今回はそのヒントになる論文を紹介します。

タイトルは「Randomized controlled trial of quadriceps training  after proximal femoral fracture」です。

日本語では「大腿骨近位部骨折後の大腿四頭筋トレーニングについてのRCT」です。

これは、2001年にスコットランドのグラスゴー王立診療所の老年医学学術部門が行なったRCTであり、大腿骨近位部骨折患者に対する大腿四頭筋トレーニングの効果を検討したものになります。

では背景から学んでいきましょう。

背景

大腿骨近位部骨折は深刻な問題です。

受傷から1年後において、移動が自立している患者の中でも60%が補助具や介助が必要な状況です。

このような障害の原因は数多く挙げられますが、その一つとして大腿四頭筋の筋力低下があり、大腿骨近位部骨折患者は大腿四頭筋の速筋繊維の萎縮が起こることが分かっています。

大腿四頭筋の速筋繊維はフレイルや大腿骨近位部骨折患者の移動能力に大きく影響を及ぼす膝伸展筋力と密接に関係しているため、この萎縮は大きな問題です。

逆に言えば、大腿四頭筋を鍛えることによって障害を改善できる可能性があるとも言えます。

現状、大腿骨近位部骨折患者に対する理学療法としては歩行訓練や起居動作訓練などの基本的なものから筋トレやバランス訓練が行われていますが、トレーニング負荷量などセラピストの裁量に任せられているのが現状です。

高齢者に対する高強度の筋トレが筋機能を改善することは分かっていますが、大腿骨近位部骨折に対して同様の効果を示すかはまだ分かっていません。

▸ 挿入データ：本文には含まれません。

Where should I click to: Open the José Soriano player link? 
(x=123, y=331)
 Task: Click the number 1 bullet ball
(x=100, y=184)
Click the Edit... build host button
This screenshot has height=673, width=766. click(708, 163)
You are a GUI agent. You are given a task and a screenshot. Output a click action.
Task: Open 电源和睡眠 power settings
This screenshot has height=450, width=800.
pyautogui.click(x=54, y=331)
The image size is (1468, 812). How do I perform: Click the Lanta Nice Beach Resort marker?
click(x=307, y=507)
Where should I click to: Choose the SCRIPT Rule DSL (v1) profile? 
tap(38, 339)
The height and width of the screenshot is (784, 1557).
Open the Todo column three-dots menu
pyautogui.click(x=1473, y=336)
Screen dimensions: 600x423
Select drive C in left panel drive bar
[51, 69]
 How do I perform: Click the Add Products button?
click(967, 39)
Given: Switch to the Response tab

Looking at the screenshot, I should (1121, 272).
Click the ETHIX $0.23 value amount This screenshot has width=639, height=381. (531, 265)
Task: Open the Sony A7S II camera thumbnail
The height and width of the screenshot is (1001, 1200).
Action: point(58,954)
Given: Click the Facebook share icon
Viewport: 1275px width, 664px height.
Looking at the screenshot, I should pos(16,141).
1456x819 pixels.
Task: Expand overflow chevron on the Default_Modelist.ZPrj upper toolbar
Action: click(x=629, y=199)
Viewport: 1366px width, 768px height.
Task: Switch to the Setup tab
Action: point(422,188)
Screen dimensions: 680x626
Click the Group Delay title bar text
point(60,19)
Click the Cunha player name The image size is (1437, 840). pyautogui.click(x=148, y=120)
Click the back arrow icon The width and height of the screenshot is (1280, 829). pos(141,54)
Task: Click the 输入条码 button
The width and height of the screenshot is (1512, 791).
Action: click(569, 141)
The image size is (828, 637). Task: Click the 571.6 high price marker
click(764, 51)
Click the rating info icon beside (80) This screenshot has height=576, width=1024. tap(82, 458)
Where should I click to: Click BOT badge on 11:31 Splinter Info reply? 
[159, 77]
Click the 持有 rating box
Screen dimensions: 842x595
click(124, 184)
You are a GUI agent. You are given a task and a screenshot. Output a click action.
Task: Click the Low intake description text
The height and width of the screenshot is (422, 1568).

確かに具体的な筋トレ方法について研究したものはあまりみたことが無いかも

目的

大腿骨近位部骨折後の患者に体系的な大腿四頭筋トレーニングが下肢伸展筋力を改善し、障害を減らし、QOLを向上させるかを明らかにすることです。

方法

対象

大腿骨近位部骨折患者(65歳以上、認知機能OK、受傷前歩行可能)80名

手順

  1. コンピュータを使用し無作為化し、大腿四頭筋トレーニングを行う群(QT群)コントロール群(CO群)に分類
  2. QT群は術後2週間後から標準プログラムに加えて週2回両下肢の大腿四頭筋トレーニングを実施(6週間)
  3. CO群は標準プログラムのみ実施

標準プログラム

  • 1回20分週5回
  • ベッド上の運動から始まり起居動作訓練・歩行訓練などの基本的動作訓練・バランス訓練を実施

大腿四頭筋トレーニング

1w+2w

  • 1RMの50%
    12回×3セット(インターバル2分)

3w+4w

  • 1RMを再測定し1RMの70%で実施(その他は1w+2wと同様)

5w+6w

  • 1RMを再測定し1RMの80%で実施(その他は1w+2wと同様)

結果

結果は以下のようになりました

結果

  • QT群で両下肢膝伸展筋力が有意に増加
  • QT群でFRTが有意に増加
  • QT群でElderly Mobility Scale(EMS)が有意に改善
  • TUG、歩行速度は両群に有意差なし
  • バーサルインデックスは0−6週まではQT群で有意に改善(16週では有意差なし
  • 入院期間は両群で有意差なし

Elderly mobility scaleとは

EMSとは虚弱高齢者の移動能力を評価するものです。

以下の表に示すように7項目のテストからなりそれぞれの合計点で評価します。

EMSアイテム評価オプション(ポイント)
臥位→座位自立(2)
1人の介助が必要(1)
2人以上の介助が必要(0)
座位→臥位自立(2)
1人の介助が必要(1)
2人以上の介助が必要(0)
立ち座り3秒未満で自立(3)
3秒以上で自立(2)
1人の介助が必要(1)
2人以上の介助が必要(0)
立位支えなしで立位で手を伸ばせる(3)
支えなしで立位はできるが手は伸ばすには支えが必要(2)
支えがあれば立位が可能(1)
介助なしでは立位不可(0)
歩行自立(杖の使用の有無を問わない)(3)
歩行器歩行自立(2)
補助具使用で歩行可能だが不安定(1)
歩行には介助や常時監視が必要(0)
6m歩行テスト15秒未満(3)
16〜30秒(2)
30秒を超える(1)
6メートル歩行不可(0)
FRT20cmを超える(4)
10〜20cm(2)
10cm未満(0)
スコア結果の解釈
14~20基本的ADLは自立。多少の介助が必要になる場合もあるが、一般的に一人暮らし可能なレベル。
10~13基本的ADLがギリギリ自立するレベル。移動には介助が必要なこともある
0~9基本的ADLにも介助が必要なレベル

※全て私が日本語訳したもの

私見と考察

論文の著者の主張
  • 大腿骨近位部骨折に対する大腿四頭筋トレーニングはとても効果が高い
  • EMSが有意に改善したということは障害が改善したと言えるだろう
  • 入院した患者の多く研究に参加できた(72%)ということは、このプログラムは多くの患者に適応できるということだ
  • 評価者が盲検化されていないので、観察者バイアスが入っている可能性はある

観察者バイアス (Observer bias)とは

観察者バイアスとは、「観察者がある期待した結果を得たいと考えているとき、期待している結果のみを意識しすぎてそれ以外の結果を見過ごしたり、軽んじたりする傾向のこと」を言います。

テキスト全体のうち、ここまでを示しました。